BEGIN Text excerpt

Sunday, March 31, 2019

Isaiah 43.16-21: Imperceivable

I am about to do a new thing; now it springs forth, do you not perceive it? So God asks through the prophet Isaiah (Isaiah 43:16-21). And the answer is, "Sometimes."

Sometimes God's "new thing" is as obvious as the Armory Show of 1913. The Armory Show, officially the International Exhibition of Modern Art, shocked the country when it opened in New York at the 69th Regiment Armory. Designed to introduce American audiences - who were used to Rembrandts and Raphaels - to the most contemporary art, the Armory show indeed attracted many visitors. More than 200,000 ticket-holders were willing to stand in long lines to see the work. 

What those exhibition-goers saw was so unlike what had come before that everyone had an opinion. Harriet Monroe defended the show and the artists, writing, "In a profound sense these radical artists are right. They represent a search for new beauty, impatience with formulae, a reaching out toward the inexpressible, a longing for new versions of truth observed." By contrast, a critic for the New York Times described the Marcel Duchamp painting below as looking like "an explosion in a shingle factory." That this was a new thing was perceived, to be sure. 
Marcel Duchamp. Nude Descending a Staircase No. 2. 1912. Philadelphia Museum of Art.
Impressionism seems to have been a "thing" as new as the Armory Show was. Monet's painting below, Impression: Sunrise, was the work that gave the movement its name. And the name wasn't particularly flattering. A critic, upon seeing both Monet's painting and the show in which it was first exhibited, wrote that all the paintings were "just impressions." This oh-so-new thing was not well-received by the wider public.
Claude Monet. Impression: Sunrise. 1872. Paris: Musee Marmottan.
But what if this oh-so-new thing really wasn't as new as we think. The Impressionists were influenced by the work of English artist J.M.W. Turner. Turner's work uses the brightened palette and broken brushstrokes for which the Impressionists are known. The painting detail below is every bit as impressionistic as the French painters' work was, but Turner was painting decades before the Impressionists. Or what about the Spanish artist Goya? In his Milkmaid of Bordeaux, his technique is easily characterized as "Impressionistic." And look at when that painting was done.
J.M.W. Turner. Rain, Steam, and Speed (detail). 1844. London: National Gallery. 

Goya. The Milkmaid of Bordeaux (La Lechera de Burdeos). 1827. Madrid: Museo del Prado.
A new thing that springs you perceive it? Sometimes yes. Sometimes that new art thing is as big and bold as you please and you really couldn't miss it if you tried. But sometimes the changes can only be seen in retrospect. You think nothing is changing, but all of a sudden you look back and understand the change was coming all along.

END Text excerpt
BEGIN Data extract

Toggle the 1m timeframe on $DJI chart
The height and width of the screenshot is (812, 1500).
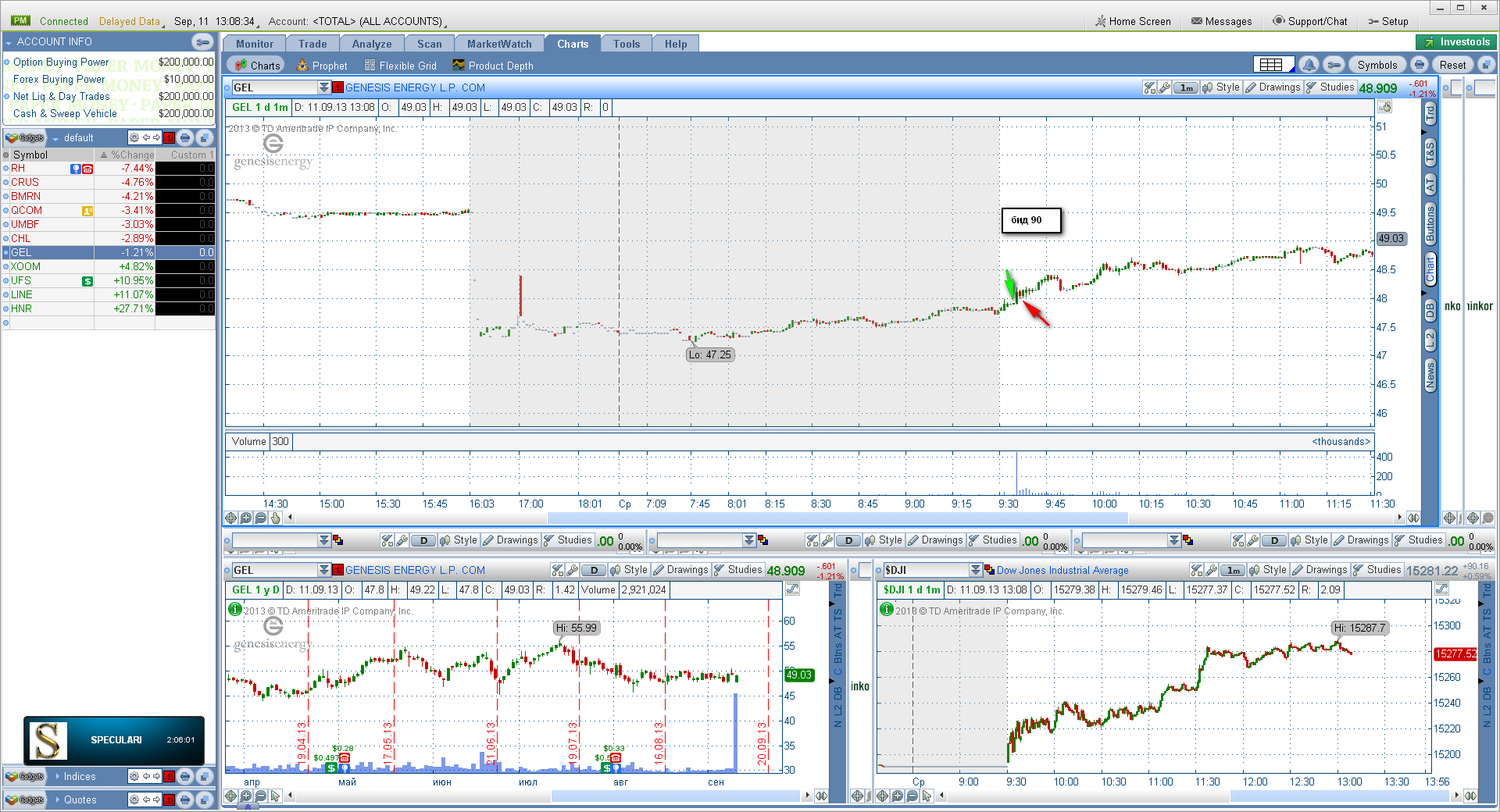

END Data extract

= Your tasks =
1 - Duplicate the passage of the Isaiah 43 essay that begins at the words "J.M.W. Turner. Rain, Steam, and" and stops after "Museo del Prado.".
2 - Does the Isaiah 43 essay support each statement below? Answer yes or no for each, and quote the essay's deciding words. (a) More than 200,000 ticket-holders stood in long lines to see the Armory Show. (b) The wider public received Monet's Impression: Sunrise well. (c) Goya's The Milkmaid of Bordeaux is dated 1844.

= Your responses =
1 -
J.M.W. Turner. Rain, Steam, and Speed (detail). 1844. London: National Gallery. 

Goya. The Milkmaid of Bordeaux (La Lechera de Burdeos). 1827. Madrid: Museo del Prado.

2 -
(a) Yes: "More than 200,000 ticket-holders were willing to stand in long lines to see the work."
(b) No: "This oh-so-new thing was not well-received by the wider public."
(c) No: "Goya. The Milkmaid of Bordeaux (La Lechera de Burdeos). 1827."